For this and much more art, click on Pixels. Thank you. 

Saturday, June 5, 2021

#2497 "Singleton Spring Ice in the Wetland"

Spring had arrived. The sounds of the very territorial Canada geese and the red winged black birds filled the air. The ring necked ducks arrived back that morning as well. I wish there were more of them. I suspect that a lack of habitat and over-hunting in their southern range is the problem. Otherwise, the morning was beautiful. 

I wanted to record the different colours which are unique to spring. The shadows from the trees behind me changed colours as they crossed the different surfaces that stretched in front of me. There was a slight hint of rose in the colours of the trees as the buds started to swell with spring. The white walls of the Wick Pick Cottages shone like beacons in the morning light. You would not want to cross that ice unless you had on your bathing suit. 

For this and much more art, click on Pixels. Thank you. 

Thursday, June 3, 2021

#2496 "Singleton Roots Run Deep"

The Provincially Significant Wetland was at the bottom of this ridge. These trees on the north face of the ridge did not see the sun until mid afternoon. There was not much soil for these tree roots to spread into. The roots often ran along the surface of the marble ridge until they could find enough soil or a crack to grow into. 

The thick and luxurious moss was on the northern faces of these tree trunks that were also on the northern face of the ridge. The moss turned a brilliant green when it was caught by a shaft of sunlight. 

There were some exploratory woodpecker holes in these tree trunks as well. The tree on the right had been scarred decades previously and the bark would probably never seal the wound up. These are mast trees that provide food and shelter to a host of creatures during their entire life and long afterward as well, as they rot and return to the soil. 

The blue bird of happiness was still singing. 

A lone honey bee came to visit and landed on my painting hand. It was great to see her. I wonder how far she had travelled and from where? I saw a honey bee later in the afternoon while on the dock in Jim Day Rapids. It looked like the same bee... They are my friends. Maybe I should start keeping bees again... 

For this and much more art, click on Pixels. Thank you. 

Monday, May 31, 2021

#2495 "Path to Paradise"

After completing #2494 "Path Behind the PSW", I moved a few dozen yards to the east along the trail and painted looking up, toward the fork in Long Reach Lane. This is the shortest tractor trail and path to get to Point Paradise at the far western end of our Singleton Lake property. 
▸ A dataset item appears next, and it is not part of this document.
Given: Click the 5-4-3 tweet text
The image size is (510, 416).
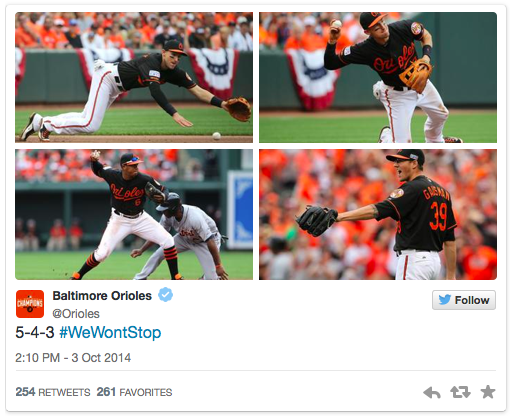Looking at the screenshot, I should (35, 332).
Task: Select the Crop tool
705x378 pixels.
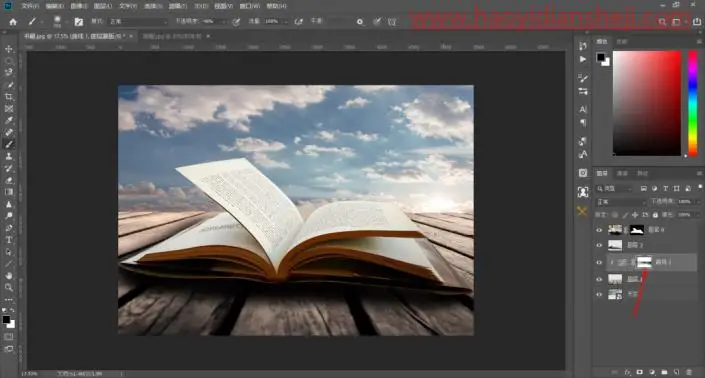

The snow was deeper along this portion of the trail due to the thicker forest to the south. You could still see the tractor tracks in the snow from when I drove the Singleton Kubota Portable Studio through the snow drifts to Point Paradise on Tuesday March 9th, 2021. I painted #2481 "Singleton Shagbark Hickory Point" and #2482 "Hickory Point in March" that day in early March. What a change in the snow cover as predicted by Singleton Philly on February 2nd. 

It was getting windy as the ridge of high pressure pushed further to the east. The rain with the approaching frontal system was still four days away. 

The birds were getting ready for spring. The great blue heron even arrived back home to the provincially significant wetland (PSW) while I painted. 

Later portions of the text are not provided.